Pituitary adenylate cyclase-activating polypeptide stimulates proenkephalin gene transcription through AP1- and CREB-dependent mechanisms.

Abstract

The effects of the pituitary adenylase cyclate-activating peptides (PACAP) 27 and 38 on proenkephalin (PENK) gene transcription were examined in PC12 (rat pheochromocytoma) cells using transient transfection assays. Both ligands stimulated PENK gene transcription in a dose-dependent manner, with an apparent ED50 close to 5 x 10(-11) M. Inactivation of cAMP dependent-protein kinase (PKA) with a dominant inhibitory mutant strongly reduced PACAP-stimulated PENK transcription.
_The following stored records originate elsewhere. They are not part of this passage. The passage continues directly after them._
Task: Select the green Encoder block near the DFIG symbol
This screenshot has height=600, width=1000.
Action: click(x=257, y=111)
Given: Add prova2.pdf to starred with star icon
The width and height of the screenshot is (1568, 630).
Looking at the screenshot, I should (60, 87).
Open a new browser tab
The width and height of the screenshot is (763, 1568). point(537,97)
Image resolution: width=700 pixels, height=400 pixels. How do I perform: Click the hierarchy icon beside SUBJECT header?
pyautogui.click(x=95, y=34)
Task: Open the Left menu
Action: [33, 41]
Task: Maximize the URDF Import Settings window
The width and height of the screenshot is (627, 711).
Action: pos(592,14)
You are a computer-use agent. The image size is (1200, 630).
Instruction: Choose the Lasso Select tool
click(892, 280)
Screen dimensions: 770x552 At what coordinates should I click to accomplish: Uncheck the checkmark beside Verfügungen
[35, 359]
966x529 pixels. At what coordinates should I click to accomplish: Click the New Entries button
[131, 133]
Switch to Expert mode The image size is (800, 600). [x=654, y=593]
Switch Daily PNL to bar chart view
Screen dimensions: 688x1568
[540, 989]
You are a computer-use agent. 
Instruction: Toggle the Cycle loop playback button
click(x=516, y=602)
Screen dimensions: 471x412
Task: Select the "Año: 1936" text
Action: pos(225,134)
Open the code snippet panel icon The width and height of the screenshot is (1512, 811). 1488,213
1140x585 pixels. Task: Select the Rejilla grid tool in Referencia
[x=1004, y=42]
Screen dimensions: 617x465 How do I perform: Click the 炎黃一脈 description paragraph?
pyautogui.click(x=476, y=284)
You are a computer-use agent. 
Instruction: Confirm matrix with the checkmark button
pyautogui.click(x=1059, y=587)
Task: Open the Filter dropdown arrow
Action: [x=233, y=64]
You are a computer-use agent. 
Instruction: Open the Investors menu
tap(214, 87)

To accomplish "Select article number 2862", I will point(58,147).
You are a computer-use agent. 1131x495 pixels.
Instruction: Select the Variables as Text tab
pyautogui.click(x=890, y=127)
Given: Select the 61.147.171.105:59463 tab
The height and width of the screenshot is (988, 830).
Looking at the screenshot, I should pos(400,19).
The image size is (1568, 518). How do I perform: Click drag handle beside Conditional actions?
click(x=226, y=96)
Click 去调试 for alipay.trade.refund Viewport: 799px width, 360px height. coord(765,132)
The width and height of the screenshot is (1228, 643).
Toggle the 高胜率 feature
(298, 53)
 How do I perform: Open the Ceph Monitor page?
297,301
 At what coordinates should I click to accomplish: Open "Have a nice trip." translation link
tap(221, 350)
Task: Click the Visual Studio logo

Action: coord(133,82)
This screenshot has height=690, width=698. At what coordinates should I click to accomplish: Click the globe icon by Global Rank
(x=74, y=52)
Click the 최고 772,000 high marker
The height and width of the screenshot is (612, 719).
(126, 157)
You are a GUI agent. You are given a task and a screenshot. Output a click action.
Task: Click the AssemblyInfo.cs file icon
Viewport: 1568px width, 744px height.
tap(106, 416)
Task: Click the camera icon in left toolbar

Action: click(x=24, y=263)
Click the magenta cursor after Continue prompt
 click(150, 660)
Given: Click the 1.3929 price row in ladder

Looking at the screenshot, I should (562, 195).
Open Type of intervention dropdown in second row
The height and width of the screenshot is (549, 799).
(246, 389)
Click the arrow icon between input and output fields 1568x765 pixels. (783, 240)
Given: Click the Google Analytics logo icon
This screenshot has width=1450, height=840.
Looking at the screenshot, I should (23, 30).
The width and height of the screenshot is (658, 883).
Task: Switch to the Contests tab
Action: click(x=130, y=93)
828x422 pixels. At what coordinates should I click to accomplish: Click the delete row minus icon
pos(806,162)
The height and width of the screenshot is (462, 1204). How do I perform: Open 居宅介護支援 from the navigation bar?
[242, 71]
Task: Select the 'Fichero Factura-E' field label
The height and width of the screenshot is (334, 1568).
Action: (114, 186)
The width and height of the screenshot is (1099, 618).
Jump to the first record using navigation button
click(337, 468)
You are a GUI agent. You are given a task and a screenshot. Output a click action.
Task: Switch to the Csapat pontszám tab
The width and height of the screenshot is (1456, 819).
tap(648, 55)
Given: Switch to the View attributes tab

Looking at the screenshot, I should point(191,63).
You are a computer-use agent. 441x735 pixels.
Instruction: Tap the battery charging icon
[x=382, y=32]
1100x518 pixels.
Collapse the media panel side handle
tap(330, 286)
Using reporter genes driven by either the minimal TPA-responsive element (TRE: TGACTCA) or cAMP-responsive element (CRE: TGACGTCA), we showed that the two PACAPs activate transcription through both regulatory sequences. These effects could result from direct post-translational activation of Jun and CREB, as shown using GAL4-Jun or GAL4-CREB fusion proteins. Expression of a dominant inhibitory mutant of CREB decreased by 60% the response to PACAP, suggesting that CREB is implicated in PENK transactivation. Similarly, expression of c-fos antisense RNA reduced by 80% the stimulatory effects of PACAP. Taken together, these results indicate that PACAP stimulates PENK transcription by members of both the AP1 and the CREB families. However, AP1 by itself is not sufficient to increase PENK transcription, as insulin-like growth factor 1 (IGF1), which stimulates AP1 activity but not cAMP production, is unable to stimulate PENK transcription. These results indicate a cooperative effect of AP1 and CREB on PENK transcription.